Broedel explica que o CPC nº 14 deve ser observado pelas companhias abertas para os balanços encerrados em 31 de dezembro. A vantagem dessa contabilização especial para operações de hedge é a dedutibilidade para Imposto de Renda, argumenta Quiroga. Segundo ele, essa dedutibilidade também pode ser usada para o ano base de 2008. Como havia muitas empresas com esse hedge, diz o advogado, elas devem verificar os efeitos da contabilização desde o início do ano. "Nesse caso, é possível até que elas apurem créditos tributários de IR relativos a deduções não aproveitadas anteriormente." 


Procurado pelo Valor, Gustavo Haddad, sócio do Lefosse Advogados, diz que os argumentos são inovadores, mas acredita que eles fazem sentido dentro das atuais normas contábeis. Ele lembra que a norma contábil nº 14 é clara ao estabelecer o hedge para fluxo de caixa. O único problema, para ele, é saber se realmente o fluxo de caixa futuro será considerado como um direito ou obrigação para fins tributários. Ou seja, na prática, se ele realmente será considerado dedutível para fins de cálculo do IR. 


Haddad lembra que já foi estabelecido que a nova lei contábil, editada em 2008, não deverá ter impactos tributários. "O mesmo vale para todas as novas normas que surgiram como decorrência da alteração na lei contábil. E o CPC nº 14 está entre elas", explica. "Se foi garantida neutralidade tributária, por que essa nova norma contábil teria impacto no IR?" 


Nesse caso, diz Quiroga, o contra-argumento é que a regra contábil não inovou, apenas explicitou um direito que as normas tributárias sempre garantiram ao contribuinte. O advogado acredita que o assunto ainda deverá ser alvo de muita discussão. "O entendimento da Receita pode ser outro." 

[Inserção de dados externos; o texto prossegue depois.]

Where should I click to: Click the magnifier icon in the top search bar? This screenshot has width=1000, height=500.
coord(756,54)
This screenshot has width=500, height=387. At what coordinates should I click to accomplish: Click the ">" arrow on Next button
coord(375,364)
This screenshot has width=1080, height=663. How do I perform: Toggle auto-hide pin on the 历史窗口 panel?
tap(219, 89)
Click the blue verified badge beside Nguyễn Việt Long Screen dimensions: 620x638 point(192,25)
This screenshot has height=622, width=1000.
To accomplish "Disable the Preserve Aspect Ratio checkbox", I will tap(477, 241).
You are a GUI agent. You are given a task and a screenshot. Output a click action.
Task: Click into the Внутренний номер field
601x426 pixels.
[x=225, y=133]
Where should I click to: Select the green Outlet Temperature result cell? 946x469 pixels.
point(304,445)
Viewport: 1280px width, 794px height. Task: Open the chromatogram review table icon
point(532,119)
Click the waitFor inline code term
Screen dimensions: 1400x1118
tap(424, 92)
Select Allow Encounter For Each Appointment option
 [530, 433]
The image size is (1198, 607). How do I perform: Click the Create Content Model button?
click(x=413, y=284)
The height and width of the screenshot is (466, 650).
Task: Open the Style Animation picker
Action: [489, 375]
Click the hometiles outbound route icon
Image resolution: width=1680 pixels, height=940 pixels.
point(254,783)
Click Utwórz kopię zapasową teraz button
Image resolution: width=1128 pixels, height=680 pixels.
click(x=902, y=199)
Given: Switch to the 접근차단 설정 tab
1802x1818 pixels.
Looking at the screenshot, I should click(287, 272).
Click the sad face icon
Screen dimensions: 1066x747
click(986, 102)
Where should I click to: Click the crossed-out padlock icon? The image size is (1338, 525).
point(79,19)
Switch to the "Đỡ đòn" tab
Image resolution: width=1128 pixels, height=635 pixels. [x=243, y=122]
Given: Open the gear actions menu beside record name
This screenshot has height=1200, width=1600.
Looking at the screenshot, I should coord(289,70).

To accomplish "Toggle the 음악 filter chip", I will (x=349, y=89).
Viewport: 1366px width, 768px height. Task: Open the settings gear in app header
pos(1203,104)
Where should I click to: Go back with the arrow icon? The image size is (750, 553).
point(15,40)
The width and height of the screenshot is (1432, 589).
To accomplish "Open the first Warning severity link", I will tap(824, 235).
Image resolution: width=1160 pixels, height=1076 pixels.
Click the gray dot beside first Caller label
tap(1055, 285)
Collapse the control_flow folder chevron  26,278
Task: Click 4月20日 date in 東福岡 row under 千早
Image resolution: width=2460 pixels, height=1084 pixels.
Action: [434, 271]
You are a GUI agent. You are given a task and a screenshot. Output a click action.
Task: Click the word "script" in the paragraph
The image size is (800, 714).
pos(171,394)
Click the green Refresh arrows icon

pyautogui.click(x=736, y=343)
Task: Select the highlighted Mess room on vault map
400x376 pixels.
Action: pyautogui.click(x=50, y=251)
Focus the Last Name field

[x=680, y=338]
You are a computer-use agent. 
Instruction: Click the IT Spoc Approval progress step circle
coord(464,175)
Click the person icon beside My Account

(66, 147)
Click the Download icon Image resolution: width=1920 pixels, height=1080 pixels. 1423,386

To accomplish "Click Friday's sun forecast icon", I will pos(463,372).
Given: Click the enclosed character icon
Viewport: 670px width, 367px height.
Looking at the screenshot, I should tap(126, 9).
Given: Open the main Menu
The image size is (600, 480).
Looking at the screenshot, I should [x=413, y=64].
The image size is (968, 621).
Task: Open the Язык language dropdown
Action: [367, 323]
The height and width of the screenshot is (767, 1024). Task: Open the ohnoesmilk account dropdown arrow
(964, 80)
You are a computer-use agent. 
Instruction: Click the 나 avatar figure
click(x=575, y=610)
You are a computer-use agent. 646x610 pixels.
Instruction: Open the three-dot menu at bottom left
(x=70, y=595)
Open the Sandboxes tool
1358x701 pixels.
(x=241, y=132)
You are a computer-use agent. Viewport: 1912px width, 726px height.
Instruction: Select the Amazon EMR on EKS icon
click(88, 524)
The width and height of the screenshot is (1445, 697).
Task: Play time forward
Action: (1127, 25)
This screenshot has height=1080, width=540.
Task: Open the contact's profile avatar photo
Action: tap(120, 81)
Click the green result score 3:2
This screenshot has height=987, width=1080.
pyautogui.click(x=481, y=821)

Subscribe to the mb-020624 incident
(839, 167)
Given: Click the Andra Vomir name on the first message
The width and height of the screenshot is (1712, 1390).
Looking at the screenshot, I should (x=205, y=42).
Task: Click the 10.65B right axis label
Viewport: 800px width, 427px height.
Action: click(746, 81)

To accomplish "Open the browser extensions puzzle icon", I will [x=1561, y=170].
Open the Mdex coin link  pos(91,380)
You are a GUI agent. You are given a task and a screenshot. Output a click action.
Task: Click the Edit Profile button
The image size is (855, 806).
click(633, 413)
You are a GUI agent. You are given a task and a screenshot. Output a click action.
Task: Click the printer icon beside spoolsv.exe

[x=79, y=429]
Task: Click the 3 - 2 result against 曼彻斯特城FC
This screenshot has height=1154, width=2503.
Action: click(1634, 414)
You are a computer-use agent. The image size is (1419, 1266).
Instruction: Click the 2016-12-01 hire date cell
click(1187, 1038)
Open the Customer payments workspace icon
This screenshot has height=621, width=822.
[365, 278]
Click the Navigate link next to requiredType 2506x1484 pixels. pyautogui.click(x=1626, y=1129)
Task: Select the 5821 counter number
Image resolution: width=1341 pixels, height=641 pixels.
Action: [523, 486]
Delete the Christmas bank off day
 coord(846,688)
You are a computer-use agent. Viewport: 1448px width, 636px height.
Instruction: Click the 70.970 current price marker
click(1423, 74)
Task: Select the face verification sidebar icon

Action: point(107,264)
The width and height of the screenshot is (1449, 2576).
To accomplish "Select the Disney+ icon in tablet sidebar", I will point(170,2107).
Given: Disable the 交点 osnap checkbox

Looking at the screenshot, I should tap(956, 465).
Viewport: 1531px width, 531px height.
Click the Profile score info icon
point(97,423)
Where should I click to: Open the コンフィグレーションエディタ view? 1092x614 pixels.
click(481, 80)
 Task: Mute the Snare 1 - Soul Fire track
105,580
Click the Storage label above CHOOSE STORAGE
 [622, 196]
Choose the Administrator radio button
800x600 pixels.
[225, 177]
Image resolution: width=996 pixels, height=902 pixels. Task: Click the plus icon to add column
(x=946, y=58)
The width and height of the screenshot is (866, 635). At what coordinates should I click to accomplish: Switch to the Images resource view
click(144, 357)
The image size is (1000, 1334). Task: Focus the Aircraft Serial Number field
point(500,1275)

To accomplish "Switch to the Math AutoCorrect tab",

Também consultado pelo jornal, o tributarista Luís Rogério Farinelli, do Machado Associados, conta que já chegou a defender a contabilização, como hedge, de projeções de investimento em subsidiárias estrangeiras. "A empresa fez o hedge para garantir o valor dos investimentos em moeda estrangeira", conta. Da mesma forma, a cada realização de investimento, a operação de derivativo era liquidada e, em caso de perda, a dedutibilidade era garantida. De forma semelhante, ele acredita ser viável defender o hedge para projeções de venda ou compra. "Mas isso não pode ser feito com base em achismo. É preciso ter as expectativas fundamentadas, comprovando a contratação das operações com natureza de hedge, a exposição e a necessidade de proteção."